Emergent Spin Fluctuation and Structural Metastability in Self-Intercalated Cr$_{1+x}$Te$_2$ Compounds

TL;DR

This study explores how slight variations in intercalant concentration in Cr$_{1+x}$Te$_2$ influence its magnetic properties, revealing increased Curie temperature, emergent spin fluctuations, and metastable structural states manipulable by electron irradiation.

Contribution

It demonstrates that adjusting intercalant concentration in Cr$_{1+x}$Te$_2$ can tune magnetic and structural properties, including metastable states and spin fluctuations, advancing control over vdW magnetic materials.

Findings

Increased Curie temperature with reduced Cr intercalants.

Emergent in-plane spin fluctuations observed.
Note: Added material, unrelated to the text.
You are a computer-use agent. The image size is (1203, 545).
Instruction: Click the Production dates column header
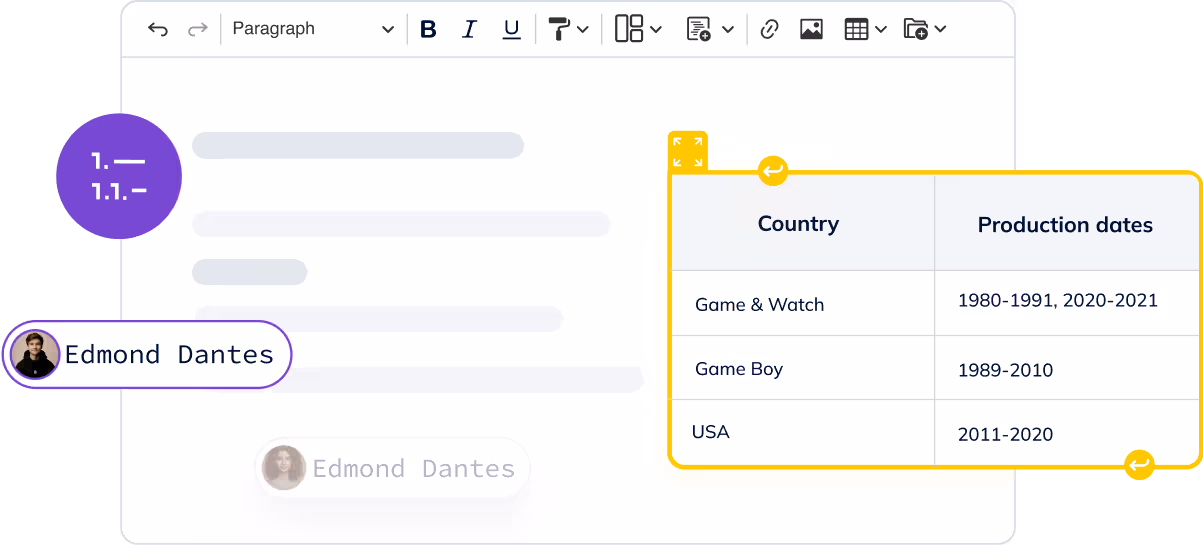pos(1065,225)
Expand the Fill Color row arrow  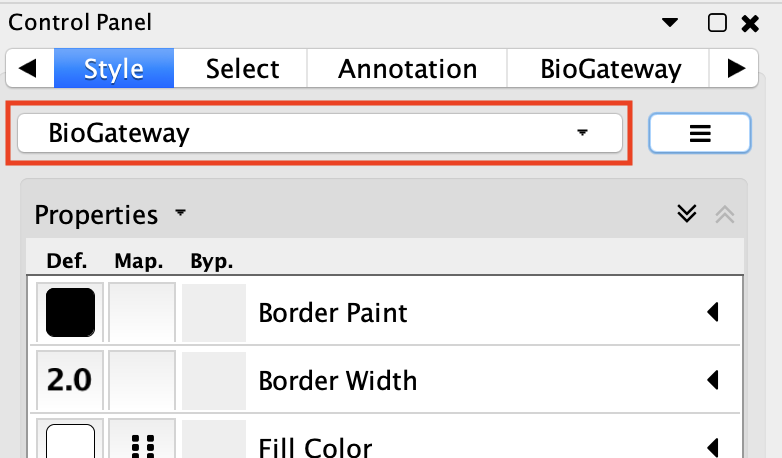(713, 448)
Cr atoms form metastable 2×2 supercell structures.

Abstract

Intercalated van der Waals (vdW) magnetic materials host unique magnetic properties due to the interplay of competing interlayer and intralayer exchange couplings, which depend on the intercalant concentration within the van der Waals gaps. Magnetic vdW compound chromium telluride, Cr$_{1+x}$Te$_2$, has demonstrated rich magnetic phases at various Cr concentrations, such as the coexistence of ferromagnetic and antiferromagnetic phases in Cr$_{1.25}$Te$_2$ (equivalently, Cr$_{5}$Te$_8$). The compound is induced by intercalating 0.25 Cr atom per unit cell within the van der Waals gaps of CrTe$_2$. In this work, we report a notably increased Curie Temperature and an emergent in-plane spin fluctuation by slightly reducing the concentration of Cr intercalants in Cr$_{1.25}$Te$_2$. Moreover, the intercalated Cr atoms form a metastable 2$\times$2 supercell structure that can be manipulated by electron beam irradiation. This work offers a promising approach to tuning magnetic and structural properties by adjusting the concentration of intercalated magnetic atoms.